Mediation and Facilitation

  • Be the mediator. If there is a conflict between 2 people that continues then you may have to step in to mediate. This could be in the form of bringing them into a meeting together with you in the room. If you are too close to it you may have to bring in a neutral third party who is appropriately skilled.
  • Lay out what you have noticed and reinforcing the importance of your expectations in terms of people working together. 
  • Set ground rules for the mediation for respectful communication.
  • Give each each person the opportunity to speak and encourage them to speak to each other in turn, rather than to you.
  • Clarify the issues and identify common interests.
  • Brainstorm with the individuals to find a way forward. Clarify andgain commitment from the individuals with specific actions.
  • Agree a time and location to follow up and reflect on progress.

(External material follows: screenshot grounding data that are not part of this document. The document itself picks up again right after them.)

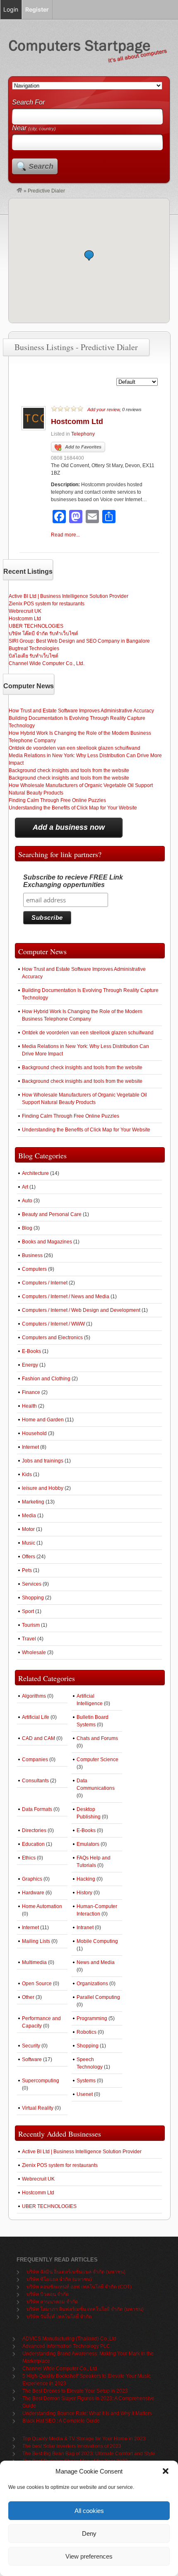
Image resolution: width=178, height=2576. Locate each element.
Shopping (33, 1598)
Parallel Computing (98, 1997)
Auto (27, 1201)
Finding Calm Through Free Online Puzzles (57, 800)
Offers (28, 1557)
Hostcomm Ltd (77, 421)
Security (31, 2046)
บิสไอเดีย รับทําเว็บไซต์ (33, 656)
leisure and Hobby (42, 1488)
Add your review (103, 409)
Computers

Setting Clear Expectations and Boundaries

  • Clarifying team norms. Set your expectations of people communicating directly and honestly. 
  • Clarify roles and responsibilities. Ensure it is clear who is responsible for what. This will require looking at broader areas of responsibility to provide that clarification and identifying any areas of potential overlap or confusion.
  • Regular check-ins to ensure alignment and address issues early. Team meetings to openly discuss and reflect on how the team is engaging in conflict.

Conclusion

To transform conflict within dental practices we have to view conflict from a totally different perspective, namely that conflict at a certain level is not only to be expected but is required in order to have a high performing team. When done correctly it prevents destructive conflict because things are not being left unsaid which eventually leads to an eruption and unhelpful conflict.

Encouraging open, honest and direct communication allows us to create an environment where good conflict can take place which allows everything to continually move forward and improve.

Encourage differences and conflict to be aired so that everything can progress.